### GOAL
Copy every line of the records below word for word, leaving out the pictures.

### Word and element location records

****************

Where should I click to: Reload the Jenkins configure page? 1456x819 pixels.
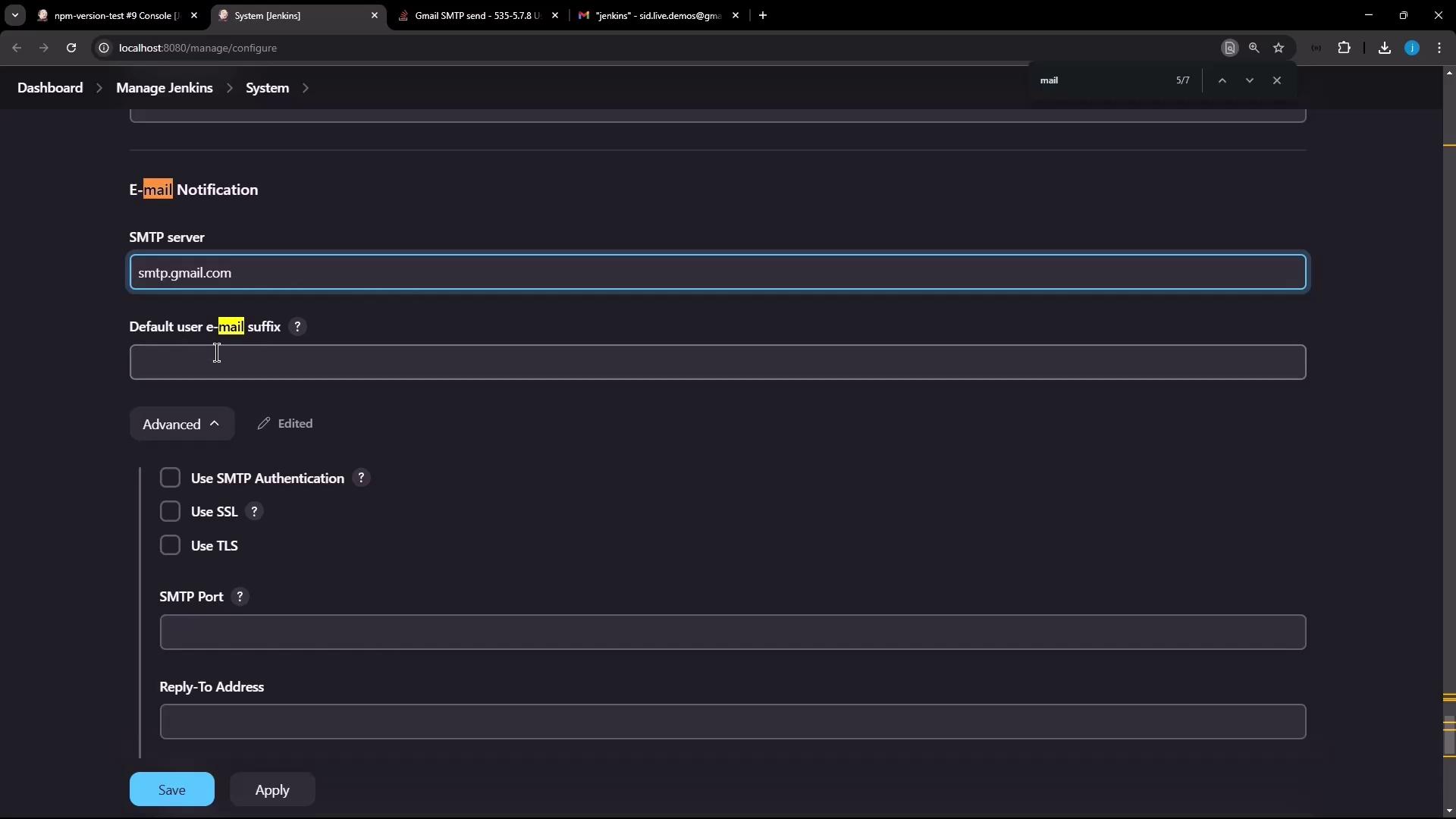[71, 48]
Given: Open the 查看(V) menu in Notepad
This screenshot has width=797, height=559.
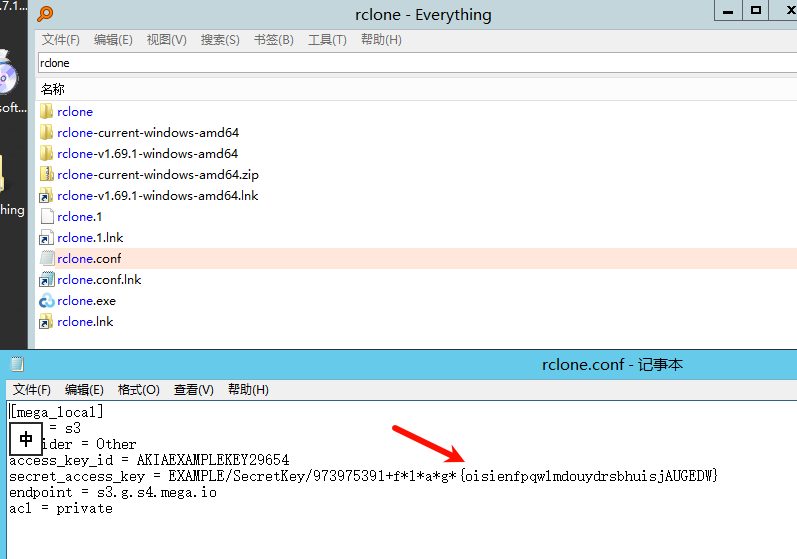Looking at the screenshot, I should (193, 390).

****************

### SOLVED PROBLEM
Where should I click to: Reload the Jenkins configure page? 1456x819 pixels.
[71, 48]
Given: Open the 查看(V) menu in Notepad
This screenshot has width=797, height=559.
Looking at the screenshot, I should (193, 390).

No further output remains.